I hate to say it, but you would be better off with virtually any other camera. For sports, you won't be able to get anywhere near close enough with a 50mm lens. On the flip side, focusing will never be an issue because you're hyperfocal at that distance at any reasonable aperture. The skew also makes dslrs inappropriate for sports, unless you're okay bringing along a tripod (which you should do, anyway).
The 50mm f1.8 will do reasonably well for talking heads, but the kit as a whole is completely inappropriate for your listed purposes. Difficult to use at all, impossible to use well. Do yourself a favor and pick up a low end prosumer ($1000, anything with a good mic input) video camera instead and get far superior results with much less effort.
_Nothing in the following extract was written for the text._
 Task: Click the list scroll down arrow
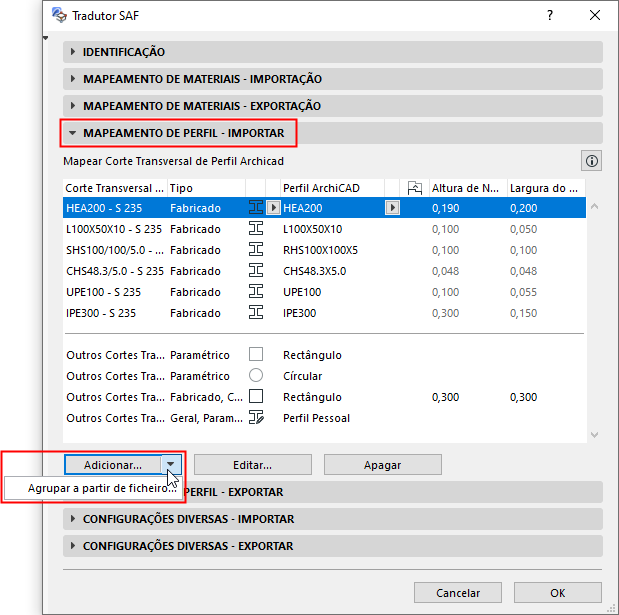(594, 435)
dSLR video, unless shot with a tremendous amount of skill and knowledge, which takes years to accrue, is wholly inappropriate for documentary, sports, etc. and the lenses you list (50mm f1.8; kit lens) are inappropriate for video except in a very limited context. You'll have no trouble with the talking heads (again, assuming you have a background in video and photo), the rest Spielberg couldn't make work with that gear. You'll need a technical background to do good work with any camera, but at least it will be possible with a video camera that has proper automatic options, a proper zoom, proper audio, proper built-in nds, proper monitoring, a relative lack of skew and aliasing, etc.
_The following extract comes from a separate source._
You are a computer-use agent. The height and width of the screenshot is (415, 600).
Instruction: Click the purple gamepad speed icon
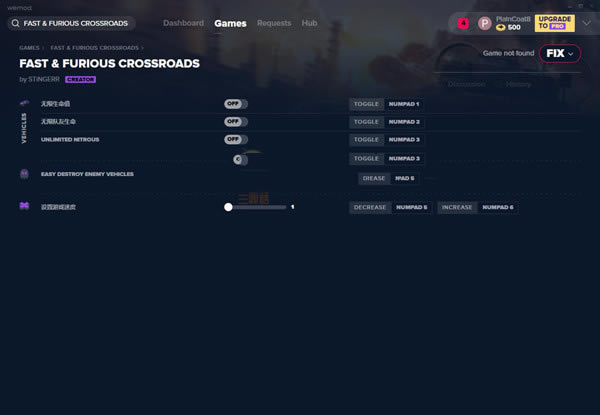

Also consider that the sound is very poor on the t2i and you'll absolutely need an external mic recorder or external audio device and a microphone to record useable audio; the cost of that set-up exceeds the price of the camera. dSRLs as video cameras are deceptively expensive. The camera itself is cheap, the cost of turning that into a capable video camera, not just an "oh cool" gimmick, is high in terms of effort and accessories alike.